## TASK BRIEF
What lines of the material below hold the string "screenshot"? Copy them out.

## RECORDS FOR PROCESSING
Content starts

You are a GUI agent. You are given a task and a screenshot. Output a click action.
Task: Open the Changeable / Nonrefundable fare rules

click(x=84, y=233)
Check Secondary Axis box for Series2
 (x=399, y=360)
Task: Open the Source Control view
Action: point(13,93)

Content ends
Content starts

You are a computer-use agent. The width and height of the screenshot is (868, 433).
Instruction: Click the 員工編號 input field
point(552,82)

Content ends

## SOLUTION TO THIS PROBLEM
You are a GUI agent. You are given a task and a screenshot. Output a click action.
You are a computer-use agent. The width and height of the screenshot is (868, 433).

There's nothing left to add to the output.